We can stabilize individuals out in the community and know That there's going to be follow up done with them. Maybe it's in a few hours, maybe it's overnight, maybe it's several times throughout the evening in order to stabilize them and then get them connected to the right kind of services.
Shelly: I want to just bring up an example of us responding together. We had a , individual climb up a tower in North Tulsa and we responded and what this team gives, and it wasn't just our CRT team.
We also had our alternative response team was out there as well and our integrated response team. So, we had a variety of clinicians, trained mental health officers on scene and the fire department who. They're also CIT [00:11:00] trained crisis intervention. And so, we were able to put the team and the fire truck up in the bucket to talk to the individual.
Dee: And that included the COPES individual, correct?
Shelly: The COPES clinician was originally there. And then, um, eventually came down and it was police and fire up there. But it was actually the, uh, keep giving shout out to the fire department was the fire fighter.
Justin: That's why we like you Shelly
Shelly: who built the rapport with the individual.
Um, which shows that's that's how we move forward. We might be police forward at first and back up. A lot of times people want to talk to fire because they have the medical background. Um, and so we were able to just kind of play off of each other. There's three people in the car and the bucket. There were three people as well.

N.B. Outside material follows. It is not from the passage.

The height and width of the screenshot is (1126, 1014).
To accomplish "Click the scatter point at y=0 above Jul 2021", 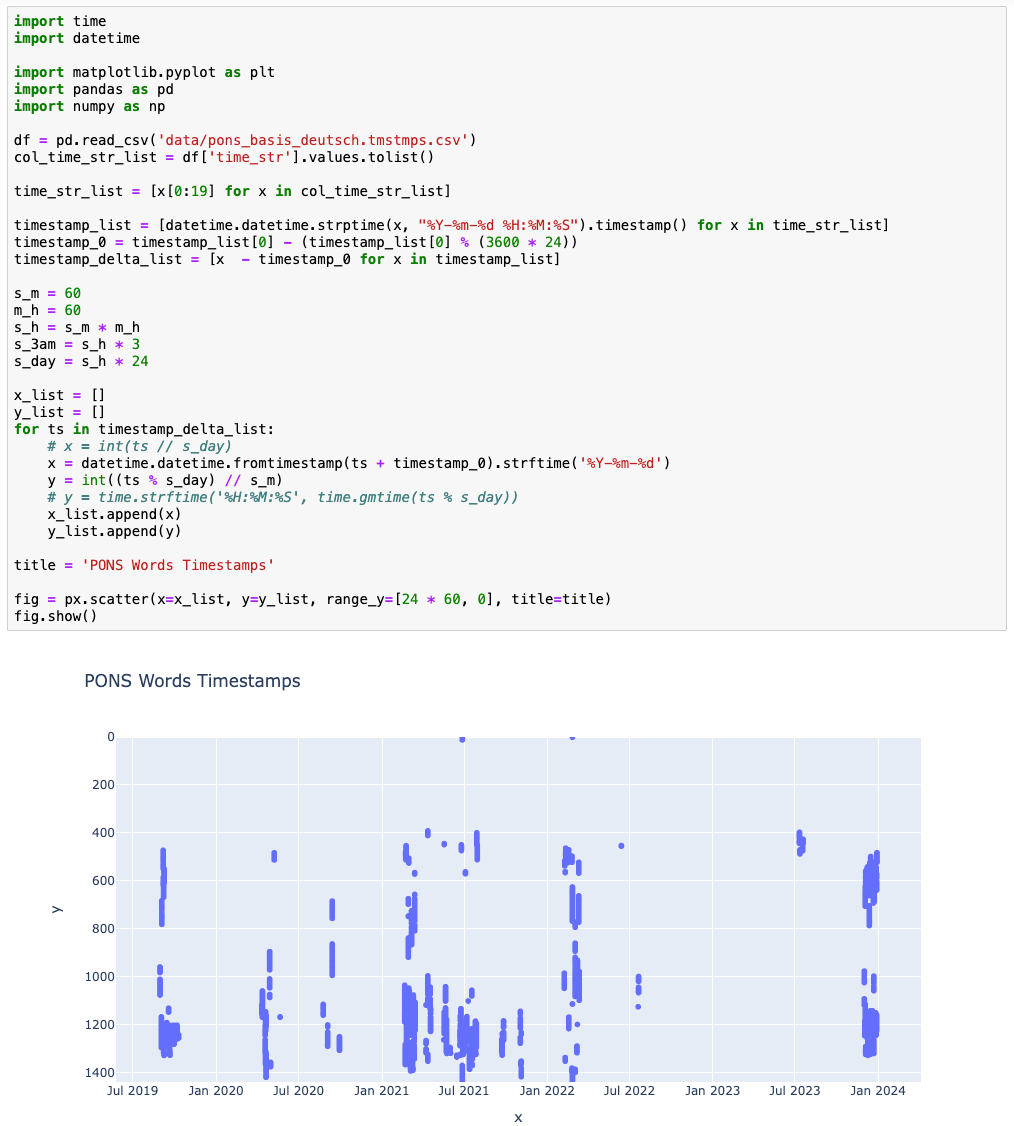I will coord(461,737).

And so someone there can build that report and they're all trained to do that.
Dee: And that that incident ended well.
Shelly: Yes, it ended within a few hours and a few [00:12:00] years ago we had someone in a tower and it was days they were up there and we had our crisis negotiation team out there. So we had a different response.

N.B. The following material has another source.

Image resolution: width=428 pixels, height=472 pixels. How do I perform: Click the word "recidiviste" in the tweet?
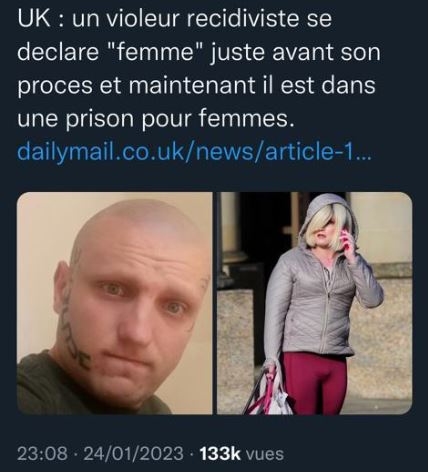243,18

Dee: so I want to talk a minute about communication and collaboration because everything you're talking about are very different entities and Very different expertise, very different ways of probably approaching a problem.
How have you worked through that and what is that, I mean, what have you learned in this process that might help others?
Justin: I think, well, I'm going to answer the second part of that, first, what have we learned that helps others and do you have a lot of conversations with a lot of different programs around the nation who are doing co response?
Something, That I hear a lot and something that I do believe we're doing very well is we do have very intentional communication. And it's multi layered. It's not just one thing. And so, there's daily communication. So these teams communicate daily with the case management or the back end work to make sure we're following up with that individual.
Also have [00:13:00] weekly communication with all the staff together in the same room. I think that's incredibly valuable because now we can just have those real conversations. Um, I, I think we've seen sometimes there's conversations had, but they're so high level that nothing can actually occur or they're so spaced out that nothing can occur.
Well, I think here in Tulsa, these teams, uh, we directly address that. And through that daily communication, that weekly staffing meeting. Uh, and then we also have strategic vision where we get together and we just have our conversations with everybody in the same, the leadership. Uh, about what's going on, how we can improve some of these processes, because this is, this is not simple, and this is fairly relatively new, uh, co response.
It's not something that there's 50, 70 years of research on these programs, and a lot of this stuff is being developed, and so that intentional communication about how we can improve, Captain Seibert, I mean, you talked a lot about the uniform training for co response, and some of those areas that we can, we can, um, develop, and so I, I really just think, continuing those conversations and making them intentional is really where [00:14:00] we've had a lot of good success in Tulsa.
Shelly: I think a part of our success was building out an operations manual, a lot of other co response models don't have that. We recently went to a conference where we presented and we were asked for our for operations manual.
It really defines the role of each agency and we all agreed and came to consensus of what that would look like. So for police, when we say we have a legal issue or we can't take someone into custody or we have a safety issue, you know, we're kind of the authority on that and they defer to us. When it comes to clinical assessment, we defer to Family and Children's Services. And then for medical, if a fire says this person needs to go to the emergency room or they're in a medical emergency or need something, we defer to that.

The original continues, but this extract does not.